→ **Task description**: Every line from the one bearing "Tebra Inc (497, 2294)" through the last line of the entries should be printed exactly, with no other output.

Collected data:
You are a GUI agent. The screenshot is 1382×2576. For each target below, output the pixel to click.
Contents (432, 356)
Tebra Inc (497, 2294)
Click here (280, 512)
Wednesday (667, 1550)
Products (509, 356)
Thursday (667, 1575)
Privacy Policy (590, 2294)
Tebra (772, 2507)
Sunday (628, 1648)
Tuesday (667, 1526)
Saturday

→ **Task solution**:
Tebra Inc (497, 2294)
Click here (280, 512)
Wednesday (667, 1550)
Products (509, 356)
Thursday (667, 1575)
Privacy Policy (590, 2294)
Tebra (772, 2507)
Sunday (628, 1648)
Tuesday (667, 1526)
Saturday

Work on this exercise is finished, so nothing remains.